James Cheney
University of Edinburgh

Data provenance as dependency analysis


* * * * * PLEASE NOTE:  NOT USUAL DAY OR CONFERENCE ROOM * * * * *

Abstract:

Scientists in a variety of disciplines are now using databases and other sophisticated systems in novel ways and placing new demands on them.  For example, biologists expect data to be accompanied by so-called provenance information explaining how the data got there, where it came from, and how it has been manipulated.  Currently, provenance is maintained through manual effort.  Doing so is expensive, tedious, and error-prone, which motivates investigating ways of automatically tracking and managing provenance in general-purpose systems such as databases.
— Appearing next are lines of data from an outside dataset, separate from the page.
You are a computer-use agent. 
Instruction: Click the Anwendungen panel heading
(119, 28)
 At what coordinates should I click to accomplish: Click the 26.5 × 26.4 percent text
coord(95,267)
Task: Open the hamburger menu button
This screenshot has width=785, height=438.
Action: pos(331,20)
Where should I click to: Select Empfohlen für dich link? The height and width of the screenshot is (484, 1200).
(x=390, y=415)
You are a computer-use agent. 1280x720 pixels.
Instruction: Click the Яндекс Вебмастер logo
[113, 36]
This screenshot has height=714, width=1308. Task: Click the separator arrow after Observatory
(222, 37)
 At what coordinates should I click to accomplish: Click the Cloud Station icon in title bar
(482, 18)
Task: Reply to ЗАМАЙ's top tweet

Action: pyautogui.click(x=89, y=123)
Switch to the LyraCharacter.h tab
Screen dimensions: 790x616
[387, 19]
This raises many system design and implementation issues.  But there are also foundational questions that ought to be addressed first, such as what makes a given candidate definition of provenance correct or suitable for a given purpose.  These questions have been largely ignored.  Instead, most work in this area is based on ad hoc definitions motivated by imprecise claims that the definition captures how parts of the input "influence", "contribute to" or "are relevant to" parts of the output.

In this talk I will present a new provenance-tracking technique that is equipped with a clear and (I argue) well-motivated correctness property, called dependency provenance.  For each part of the output of a query, we define the dependency provenance as the set of input locations on which the given output part depends, in a sense similar to that used in programming language dependency analyses.  It is also closely related to debugging techniques such as dynamic program slicing, adapted to databases.  Calculating exact dependency provenance turns out to be expensive (and undecidable in general) so we consider dynamic and static over-approximations.

Joint work with Amal Ahmed and Umut Acar

  
 
Host: Bob Harper
Appointments:  April Foster
<aprilf@cs.cmu.edu>


 * * * * * PLEASE NOTE:  NOT USUAL DAY OR CONFERENCE ROOM * * * * *

Thursday, April 24, 2008
3:30 - 5:00 p.m.
Wean Hall 7220

Principles of Programming Seminars